The Department of Government and Politics and Distinguished Lecture Series is pleased to announce that Dr. Beth Simmons Clarence Dillon Professor of International Affairs will be lecturing on "Can the International Criminal Court Deter Atrocity?" Dr.
Beth Simmons’ current areas of research include the development of
international rules for the protection and promotion of foreign direct
investment, international legal cooperation to address transnational crime, and
the diffusion of human rights through international and domestic law and
politics. She has worked at the
International Monetary Fund with the support of a Council on Foreign Relations
Fellowship, as a senior fellow at the United States Institute of Peace, in
residence at the Center for Advanced Study in the Behavioral Sciences at Stanford,
and was a Fellow at the Straus Institute for the Advanced Study of Law and
Justice at New York University. Her first
book, “Who Adjusts?
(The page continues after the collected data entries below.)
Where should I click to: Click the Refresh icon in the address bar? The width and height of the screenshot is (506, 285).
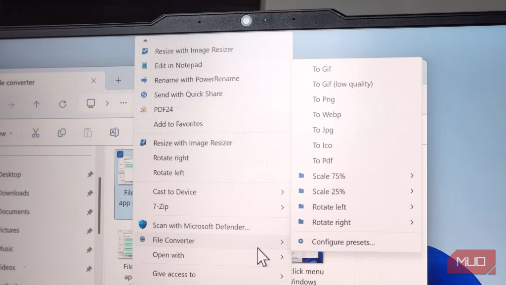click(63, 104)
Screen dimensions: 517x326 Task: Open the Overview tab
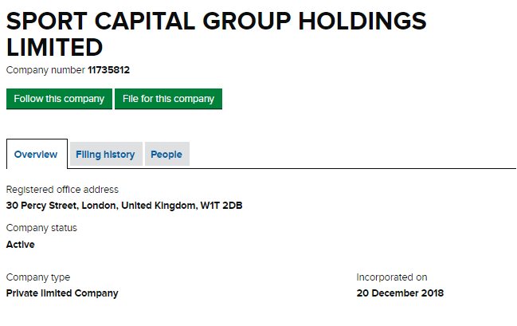pos(36,154)
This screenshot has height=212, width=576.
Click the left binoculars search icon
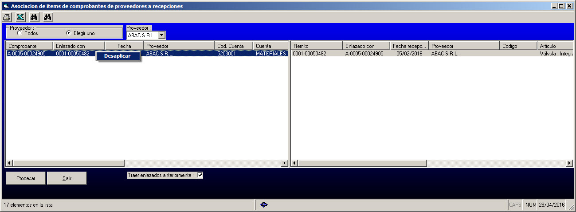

Domestic Sources of Foreign Economic Policy During the
Interwar Years, 1924-1939,” was recognized by the American Political Science
Association in 1995 as the best book published in 1994 in government, politics,
or international relations. Her latest
book, “Mobilizing for Human Rights: International Law in Domestic Politics” won
the 2010 American Society for International Law’s Certificate of Merit for a
Preeminent Contribution to Creative Scholarship, the American Political Science
Association’s Woodrow Wilson Award for best book published in government,
politics or international relations, and the International social Science
Council’s Stein Rokkan Award for a very substantial and original contribution
to social science research. Dr. Simmons recently was elected to the National Academy of Sciences.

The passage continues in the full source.